- Opening Delimiter -

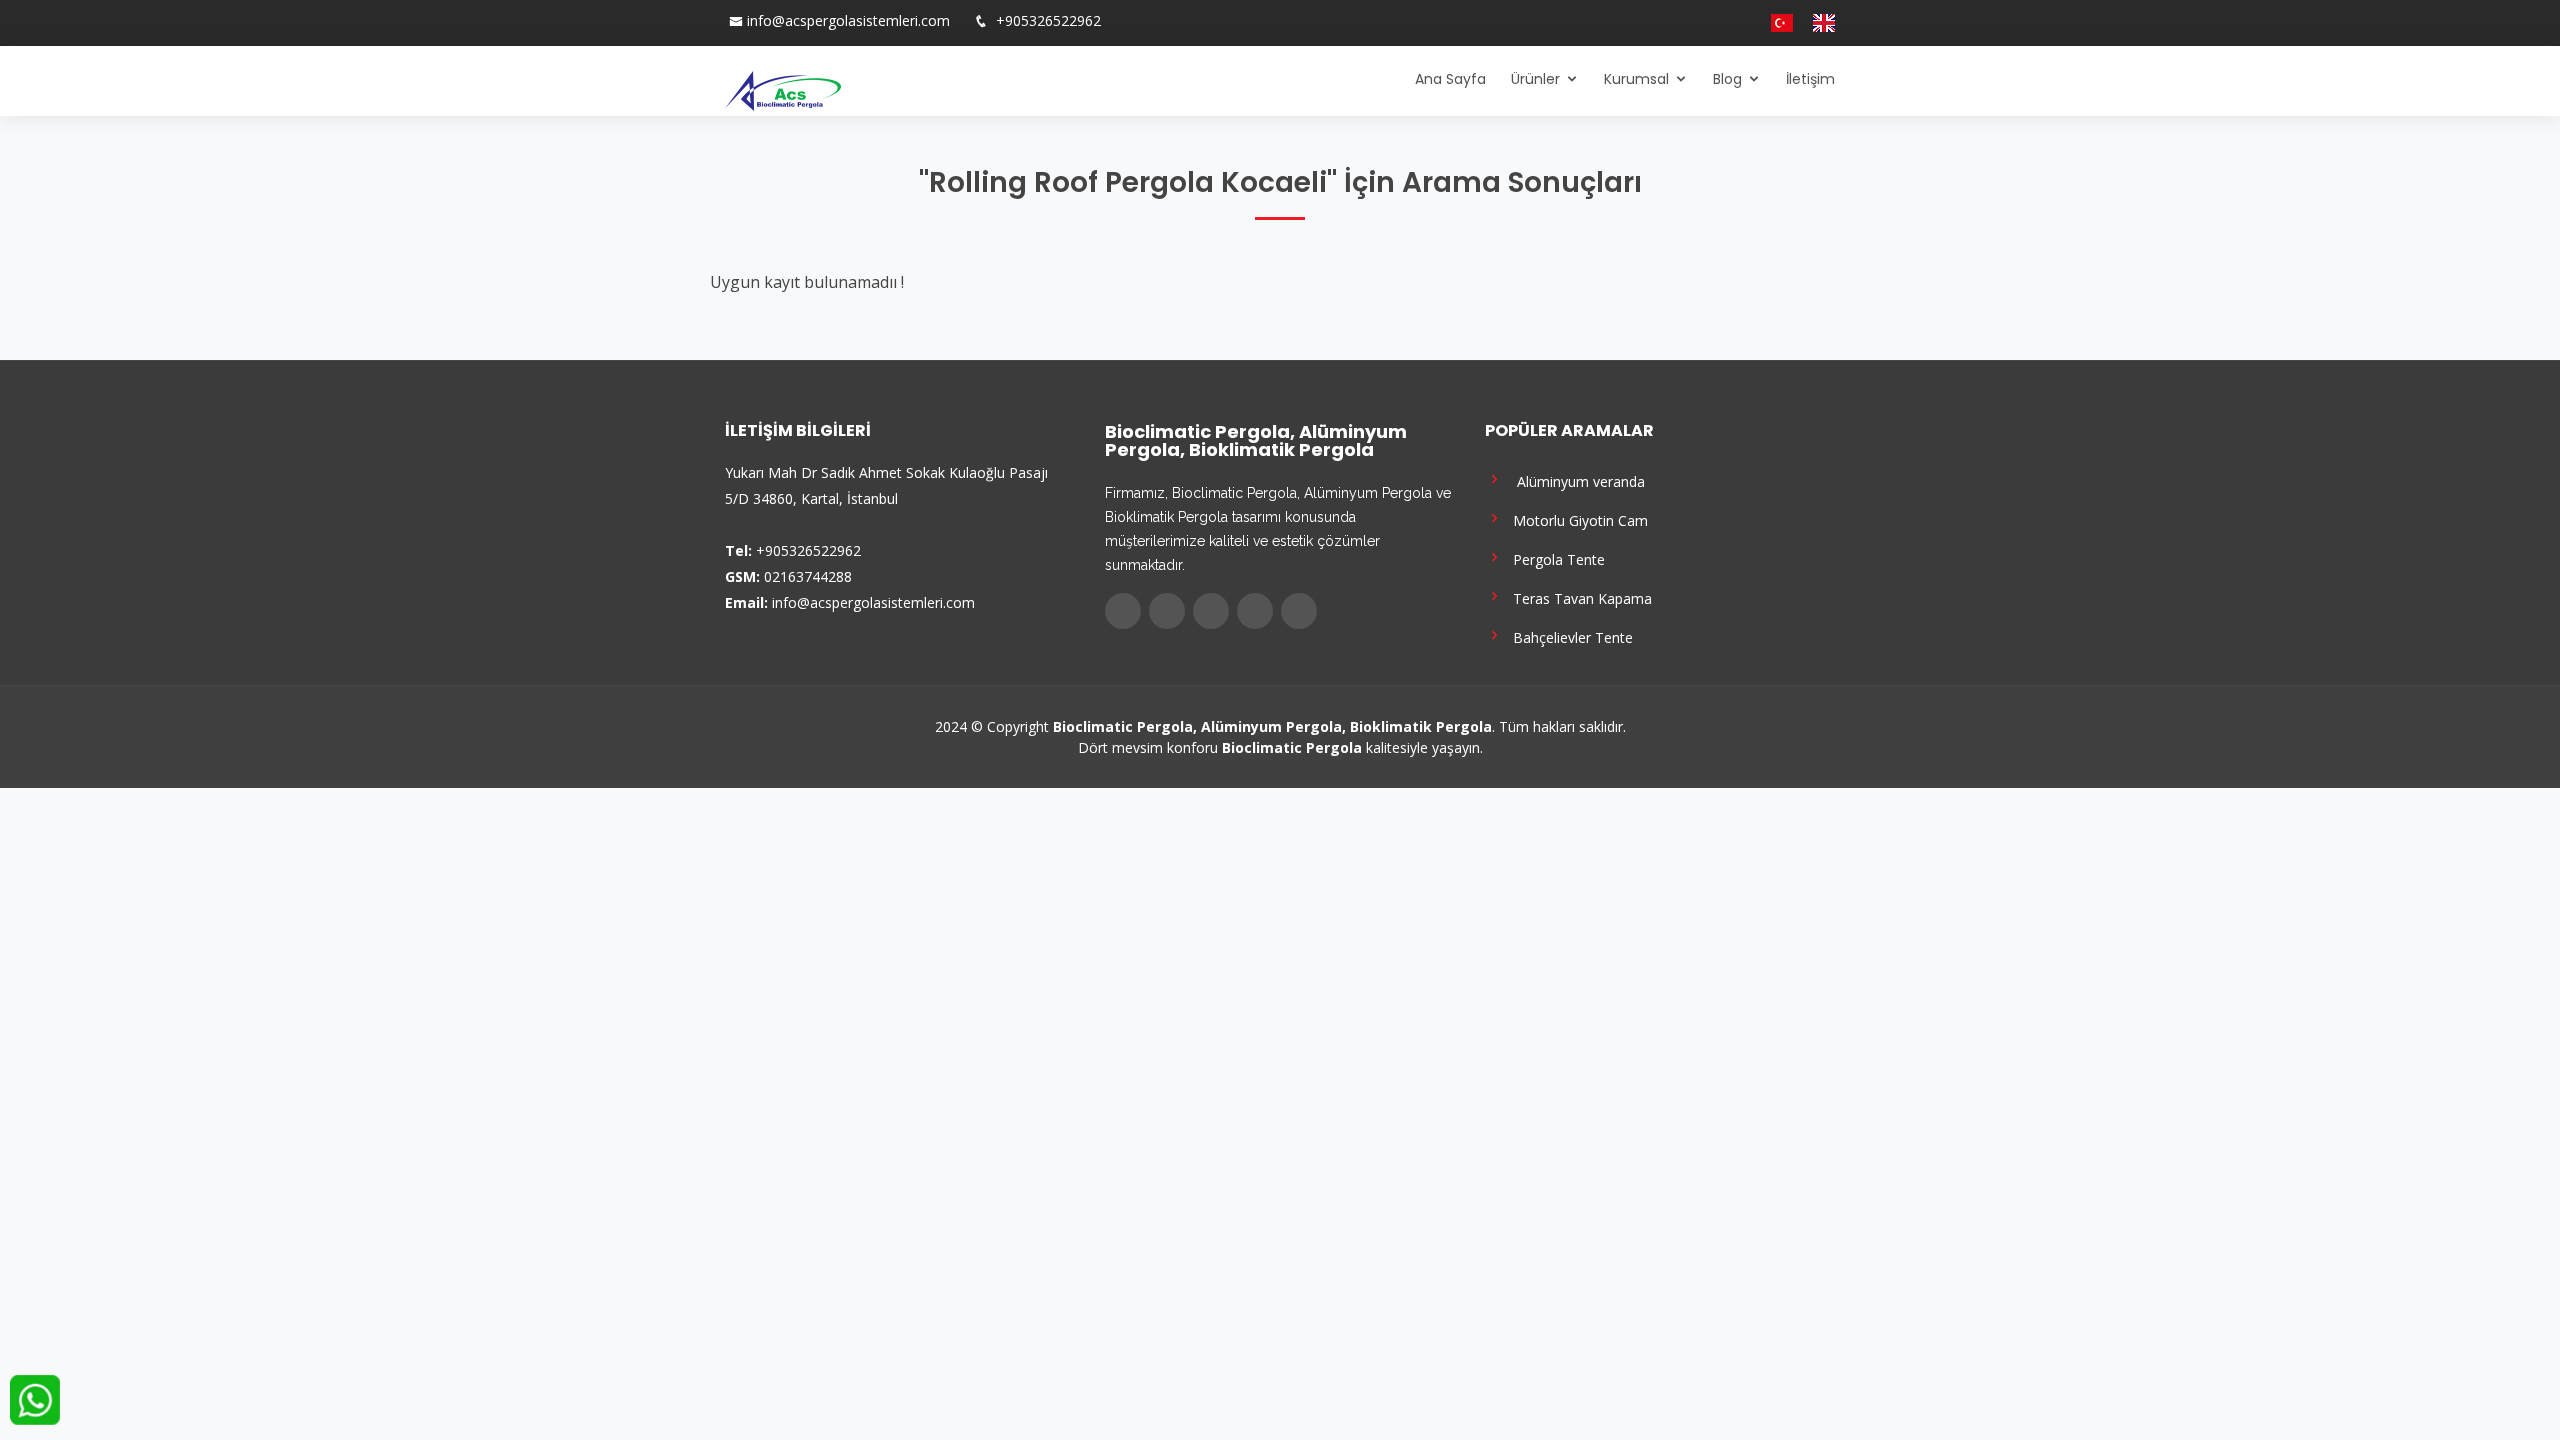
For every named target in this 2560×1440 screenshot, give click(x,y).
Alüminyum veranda (1575, 480)
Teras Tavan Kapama (1578, 597)
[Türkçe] (1774, 23)
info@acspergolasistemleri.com (848, 20)
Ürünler (1535, 79)
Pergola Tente (1555, 558)
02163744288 (808, 576)
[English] (1816, 23)
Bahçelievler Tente (1569, 636)
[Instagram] (1703, 23)
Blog (1727, 79)
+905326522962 (1046, 20)
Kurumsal (1636, 79)
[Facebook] (1663, 23)
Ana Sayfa (1450, 79)
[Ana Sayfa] (783, 89)
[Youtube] (1723, 23)
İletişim (1810, 79)
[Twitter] (1683, 23)
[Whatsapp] (1743, 23)
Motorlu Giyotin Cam (1576, 519)
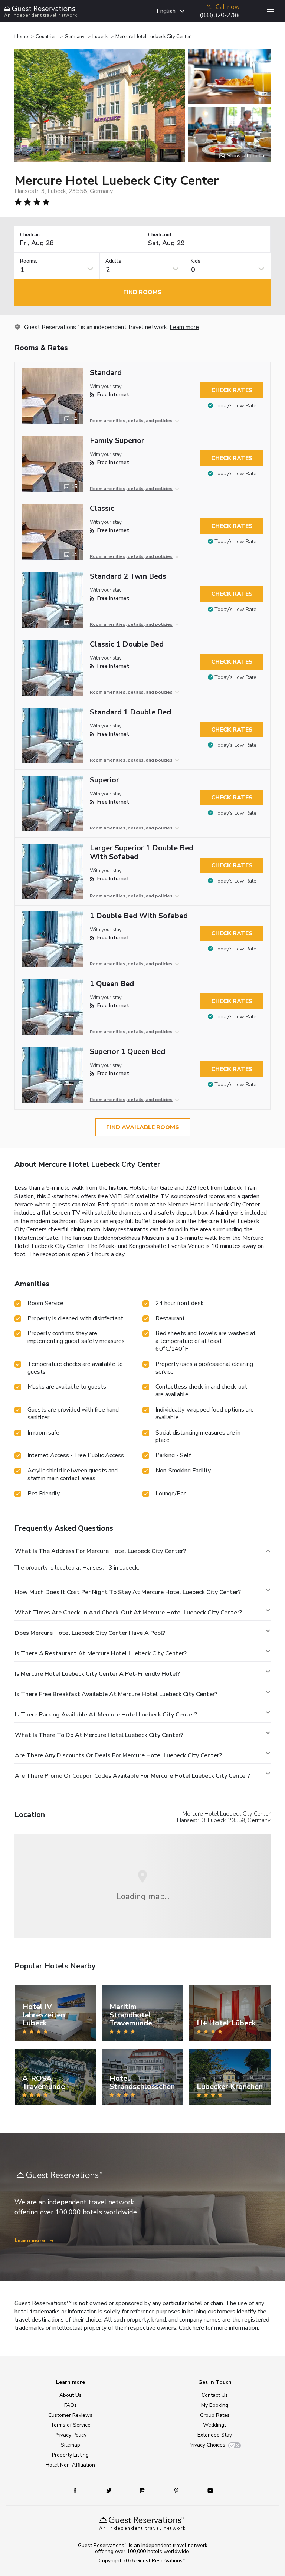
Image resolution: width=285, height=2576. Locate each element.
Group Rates (215, 2415)
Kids (195, 261)
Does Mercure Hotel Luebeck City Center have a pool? (90, 1633)
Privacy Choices (207, 2444)
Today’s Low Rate (235, 405)
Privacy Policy (70, 2434)
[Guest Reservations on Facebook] (79, 2490)
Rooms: (28, 261)
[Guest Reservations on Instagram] (143, 2490)
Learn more (184, 327)
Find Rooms (142, 292)
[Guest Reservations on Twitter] (110, 2490)
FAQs (70, 2405)
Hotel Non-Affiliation (70, 2464)
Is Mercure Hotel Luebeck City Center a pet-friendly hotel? (97, 1674)
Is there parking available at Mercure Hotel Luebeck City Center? (106, 1715)
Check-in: (30, 235)
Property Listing (70, 2454)
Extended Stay (214, 2434)
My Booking (214, 2405)
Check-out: (160, 235)
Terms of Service (70, 2424)
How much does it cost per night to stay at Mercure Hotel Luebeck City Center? (128, 1592)
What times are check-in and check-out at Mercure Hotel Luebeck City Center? (128, 1613)
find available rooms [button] (142, 1127)
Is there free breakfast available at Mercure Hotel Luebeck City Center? (116, 1694)
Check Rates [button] (232, 390)
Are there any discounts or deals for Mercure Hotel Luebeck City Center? (118, 1755)
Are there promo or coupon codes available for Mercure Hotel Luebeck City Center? (132, 1776)
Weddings (215, 2424)
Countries (46, 36)
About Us (70, 2395)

- Closing Delimiter -

## What the task requires
Skip the pictures and quote each line of the entries above, from the first through the line with "What times are", exactly as it appears.

## Written response
For every named target in this 2560×1440 screenshot, give click(x,y).
Alüminyum veranda (1575, 480)
Teras Tavan Kapama (1578, 597)
[Türkçe] (1774, 23)
info@acspergolasistemleri.com (848, 20)
Ürünler (1535, 79)
Pergola Tente (1555, 558)
02163744288 (808, 576)
[English] (1816, 23)
Bahçelievler Tente (1569, 636)
[Instagram] (1703, 23)
Blog (1727, 79)
+905326522962 (1046, 20)
Kurumsal (1636, 79)
[Facebook] (1663, 23)
Ana Sayfa (1450, 79)
[Ana Sayfa] (783, 89)
[Youtube] (1723, 23)
İletişim (1810, 79)
[Twitter] (1683, 23)
[Whatsapp] (1743, 23)
Motorlu Giyotin Cam (1576, 519)
Image resolution: width=285, height=2576. Locate each element.
Group Rates (215, 2415)
Kids (195, 261)
Does Mercure Hotel Luebeck City Center have a pool? (90, 1633)
Privacy Choices (207, 2444)
Today’s Low Rate (235, 405)
Privacy Policy (70, 2434)
[Guest Reservations on Facebook] (79, 2490)
Rooms: (28, 261)
[Guest Reservations on Instagram] (143, 2490)
Learn more (184, 327)
Find Rooms (142, 292)
[Guest Reservations on Twitter] (110, 2490)
FAQs (70, 2405)
Hotel Non-Affiliation (70, 2464)
Is Mercure Hotel Luebeck City Center a pet-friendly hotel? (97, 1674)
Is there parking available at Mercure Hotel Luebeck City Center? (106, 1715)
Check-in: (30, 235)
Property Listing (70, 2454)
Extended Stay (214, 2434)
My Booking (214, 2405)
Check-out: (160, 235)
Terms of Service (70, 2424)
How much does it cost per night to stay at Mercure Hotel Luebeck City Center? (128, 1592)
What times are check-in and check-out at Mercure Hotel Luebeck City Center? (128, 1613)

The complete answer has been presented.